** Working data follows **
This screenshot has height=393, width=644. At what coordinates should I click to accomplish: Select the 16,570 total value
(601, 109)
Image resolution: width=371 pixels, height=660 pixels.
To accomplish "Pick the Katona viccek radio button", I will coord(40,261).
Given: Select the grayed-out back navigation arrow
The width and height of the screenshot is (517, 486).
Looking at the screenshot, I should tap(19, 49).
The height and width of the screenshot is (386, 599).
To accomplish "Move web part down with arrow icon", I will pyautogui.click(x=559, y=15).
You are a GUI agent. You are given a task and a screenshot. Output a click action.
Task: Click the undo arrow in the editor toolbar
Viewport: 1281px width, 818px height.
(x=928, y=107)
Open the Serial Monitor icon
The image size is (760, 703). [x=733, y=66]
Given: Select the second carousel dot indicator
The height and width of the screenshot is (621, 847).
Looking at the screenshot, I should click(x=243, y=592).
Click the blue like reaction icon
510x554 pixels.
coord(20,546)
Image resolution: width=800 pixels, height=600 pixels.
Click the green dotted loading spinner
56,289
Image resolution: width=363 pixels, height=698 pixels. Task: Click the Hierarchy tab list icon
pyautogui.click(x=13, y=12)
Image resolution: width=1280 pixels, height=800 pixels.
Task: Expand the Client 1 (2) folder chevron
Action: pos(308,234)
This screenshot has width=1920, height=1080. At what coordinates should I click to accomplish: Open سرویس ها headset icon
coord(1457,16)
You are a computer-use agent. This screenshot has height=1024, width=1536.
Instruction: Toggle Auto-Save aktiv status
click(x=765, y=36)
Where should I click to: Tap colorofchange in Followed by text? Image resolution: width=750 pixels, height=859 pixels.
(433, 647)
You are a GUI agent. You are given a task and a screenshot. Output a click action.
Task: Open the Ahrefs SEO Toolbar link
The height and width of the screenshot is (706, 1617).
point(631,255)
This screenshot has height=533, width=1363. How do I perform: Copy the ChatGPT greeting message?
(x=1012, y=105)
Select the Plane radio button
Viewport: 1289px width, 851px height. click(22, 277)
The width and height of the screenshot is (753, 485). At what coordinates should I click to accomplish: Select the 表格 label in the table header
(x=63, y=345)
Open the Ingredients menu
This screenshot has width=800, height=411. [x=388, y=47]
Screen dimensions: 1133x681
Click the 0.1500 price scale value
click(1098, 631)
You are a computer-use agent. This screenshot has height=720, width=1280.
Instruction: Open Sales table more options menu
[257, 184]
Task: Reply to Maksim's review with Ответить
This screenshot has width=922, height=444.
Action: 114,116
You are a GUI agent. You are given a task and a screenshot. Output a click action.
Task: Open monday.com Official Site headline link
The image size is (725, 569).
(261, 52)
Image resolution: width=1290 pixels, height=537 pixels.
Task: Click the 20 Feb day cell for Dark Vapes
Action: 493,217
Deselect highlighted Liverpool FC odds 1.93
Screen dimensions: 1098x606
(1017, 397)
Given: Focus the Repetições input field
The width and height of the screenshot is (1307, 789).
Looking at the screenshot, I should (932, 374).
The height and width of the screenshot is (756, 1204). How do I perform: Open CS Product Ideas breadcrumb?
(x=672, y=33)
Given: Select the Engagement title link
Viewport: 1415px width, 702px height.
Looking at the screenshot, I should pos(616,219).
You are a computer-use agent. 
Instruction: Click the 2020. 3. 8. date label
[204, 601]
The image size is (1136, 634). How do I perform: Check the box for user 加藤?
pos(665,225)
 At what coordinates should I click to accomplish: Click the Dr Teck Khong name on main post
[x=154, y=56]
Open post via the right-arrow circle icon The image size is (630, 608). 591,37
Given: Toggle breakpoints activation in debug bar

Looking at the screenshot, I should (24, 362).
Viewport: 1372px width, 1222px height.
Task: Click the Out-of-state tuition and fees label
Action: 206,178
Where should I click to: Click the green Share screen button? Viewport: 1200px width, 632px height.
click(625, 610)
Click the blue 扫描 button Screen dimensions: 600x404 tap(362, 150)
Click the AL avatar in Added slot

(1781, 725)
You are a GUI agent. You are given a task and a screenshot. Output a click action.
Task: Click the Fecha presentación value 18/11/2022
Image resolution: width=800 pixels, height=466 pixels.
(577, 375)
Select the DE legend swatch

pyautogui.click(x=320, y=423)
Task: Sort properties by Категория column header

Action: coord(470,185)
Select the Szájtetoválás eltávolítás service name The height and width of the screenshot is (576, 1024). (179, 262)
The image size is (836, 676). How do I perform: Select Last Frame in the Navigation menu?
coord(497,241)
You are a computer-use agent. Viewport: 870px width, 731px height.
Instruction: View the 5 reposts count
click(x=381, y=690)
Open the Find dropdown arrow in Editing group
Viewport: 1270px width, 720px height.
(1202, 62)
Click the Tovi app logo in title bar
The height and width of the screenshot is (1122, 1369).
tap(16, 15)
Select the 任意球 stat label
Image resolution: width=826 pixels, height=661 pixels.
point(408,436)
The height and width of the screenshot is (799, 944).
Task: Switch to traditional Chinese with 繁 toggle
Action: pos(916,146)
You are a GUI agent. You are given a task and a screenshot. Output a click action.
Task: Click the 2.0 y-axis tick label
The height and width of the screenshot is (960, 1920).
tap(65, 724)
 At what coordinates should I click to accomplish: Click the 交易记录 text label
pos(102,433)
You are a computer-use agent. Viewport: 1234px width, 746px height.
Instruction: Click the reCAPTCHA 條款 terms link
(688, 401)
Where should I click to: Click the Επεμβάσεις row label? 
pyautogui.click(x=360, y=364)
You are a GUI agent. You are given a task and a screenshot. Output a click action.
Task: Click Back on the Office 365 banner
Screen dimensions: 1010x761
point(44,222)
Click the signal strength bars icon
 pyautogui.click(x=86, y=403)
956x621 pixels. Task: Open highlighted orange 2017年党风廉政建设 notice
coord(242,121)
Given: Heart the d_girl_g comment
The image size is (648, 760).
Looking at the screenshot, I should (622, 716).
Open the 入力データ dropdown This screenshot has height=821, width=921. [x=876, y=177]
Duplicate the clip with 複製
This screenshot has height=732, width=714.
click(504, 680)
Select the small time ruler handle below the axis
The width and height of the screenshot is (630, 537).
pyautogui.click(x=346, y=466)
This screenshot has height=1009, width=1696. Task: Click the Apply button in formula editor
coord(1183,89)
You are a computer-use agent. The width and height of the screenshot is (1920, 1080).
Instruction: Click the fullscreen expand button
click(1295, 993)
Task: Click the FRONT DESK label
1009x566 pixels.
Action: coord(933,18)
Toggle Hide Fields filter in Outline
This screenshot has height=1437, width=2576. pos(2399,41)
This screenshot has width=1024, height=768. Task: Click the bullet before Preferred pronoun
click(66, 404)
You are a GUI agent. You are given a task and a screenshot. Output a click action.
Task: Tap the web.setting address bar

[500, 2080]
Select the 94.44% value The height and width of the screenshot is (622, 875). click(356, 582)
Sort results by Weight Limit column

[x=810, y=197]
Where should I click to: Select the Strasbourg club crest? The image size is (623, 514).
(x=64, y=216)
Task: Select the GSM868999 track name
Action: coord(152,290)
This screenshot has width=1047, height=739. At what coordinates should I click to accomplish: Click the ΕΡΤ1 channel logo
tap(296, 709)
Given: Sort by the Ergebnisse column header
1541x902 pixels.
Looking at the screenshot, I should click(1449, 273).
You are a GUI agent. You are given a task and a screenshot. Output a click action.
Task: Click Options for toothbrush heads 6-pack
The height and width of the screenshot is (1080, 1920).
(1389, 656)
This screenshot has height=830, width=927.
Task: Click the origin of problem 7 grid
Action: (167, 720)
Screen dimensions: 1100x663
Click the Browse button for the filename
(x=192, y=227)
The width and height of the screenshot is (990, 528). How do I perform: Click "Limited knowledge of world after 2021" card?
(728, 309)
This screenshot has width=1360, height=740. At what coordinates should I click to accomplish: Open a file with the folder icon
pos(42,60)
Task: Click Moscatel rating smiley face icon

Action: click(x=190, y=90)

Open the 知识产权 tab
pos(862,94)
** End of Working data **
* [Exercise directions]
Scan the entries for lines holding the string "computer", then copy every one of them.

* [Solution for this task]
You are a computer-use agent. This screenshot has height=1024, width=1536.
You are a computer-use agent. This screenshot has height=720, width=1280.
You are a computer-use agent. 
You are a computer-use agent. Viewport: 870px width, 731px height.
You are a computer-use agent. Viewport: 1234px width, 746px height.
You are a computer-use agent. The width and height of the screenshot is (1920, 1080).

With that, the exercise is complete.